● The problem: From the line that contains "Click the Right-Handed option text" through the closing line of the entries, write out each line exactly; pictures stay out.

● Material to process:
○ ○ ○
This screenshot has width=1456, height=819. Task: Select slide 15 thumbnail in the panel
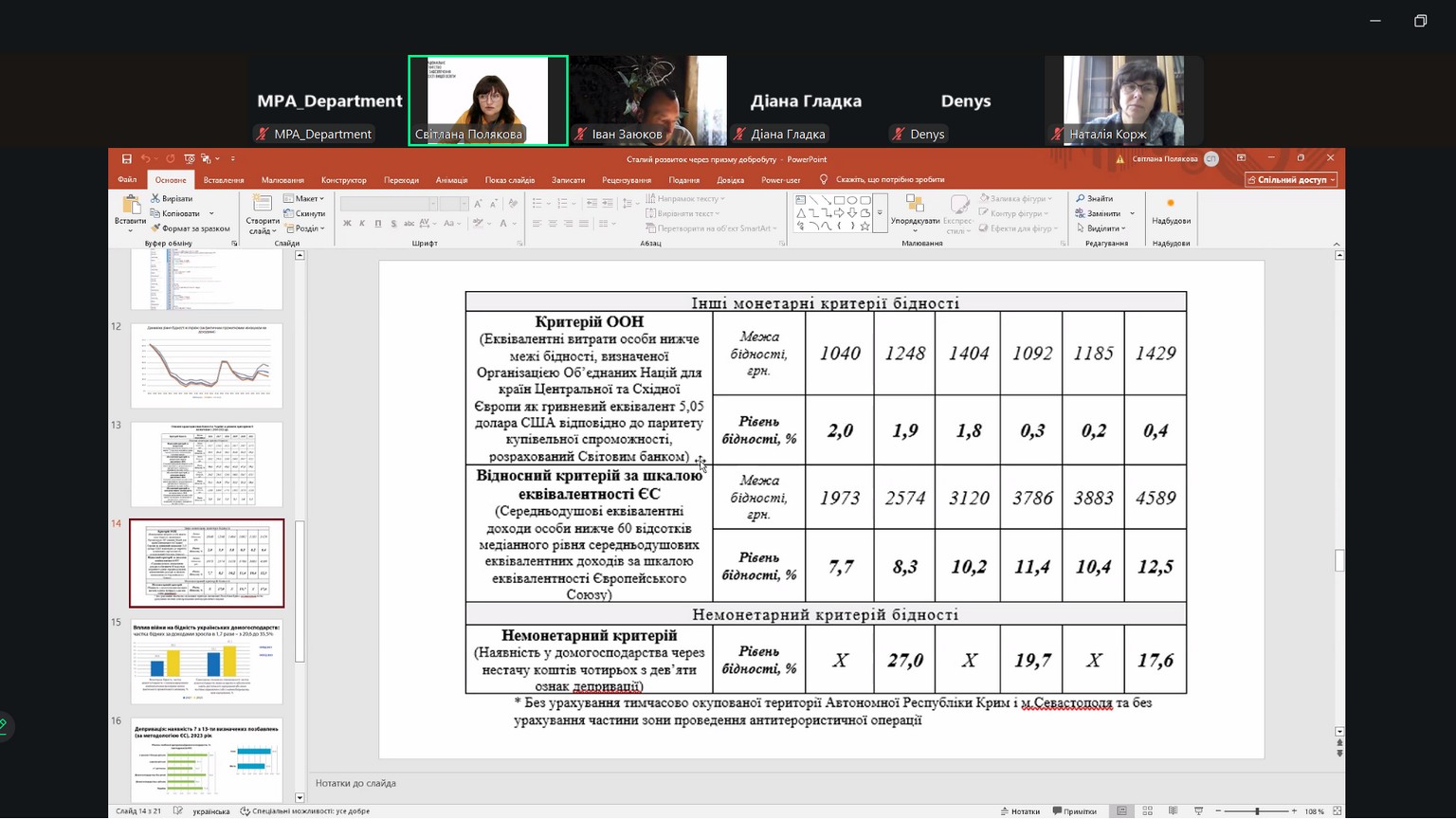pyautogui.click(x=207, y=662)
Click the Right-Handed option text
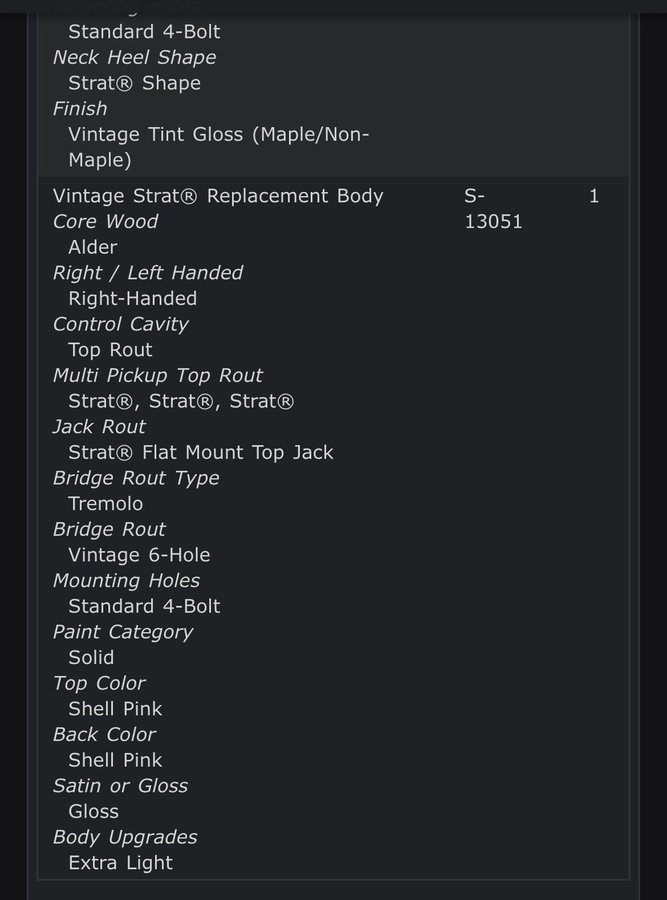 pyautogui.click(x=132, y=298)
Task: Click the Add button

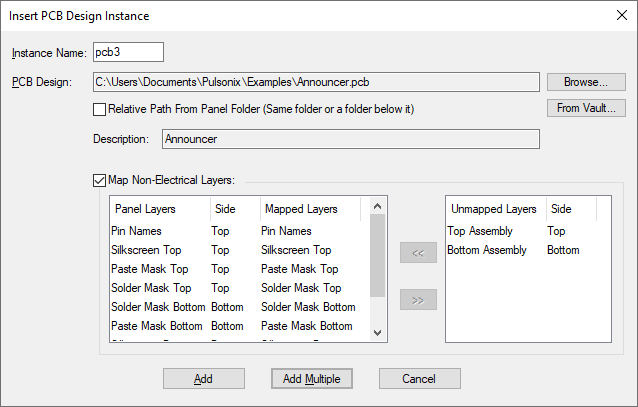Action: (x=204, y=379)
○ ○ ○
● Task solution:
Click the Right-Handed option text
 pyautogui.click(x=132, y=298)
Task: Click the Add button

Action: (x=204, y=379)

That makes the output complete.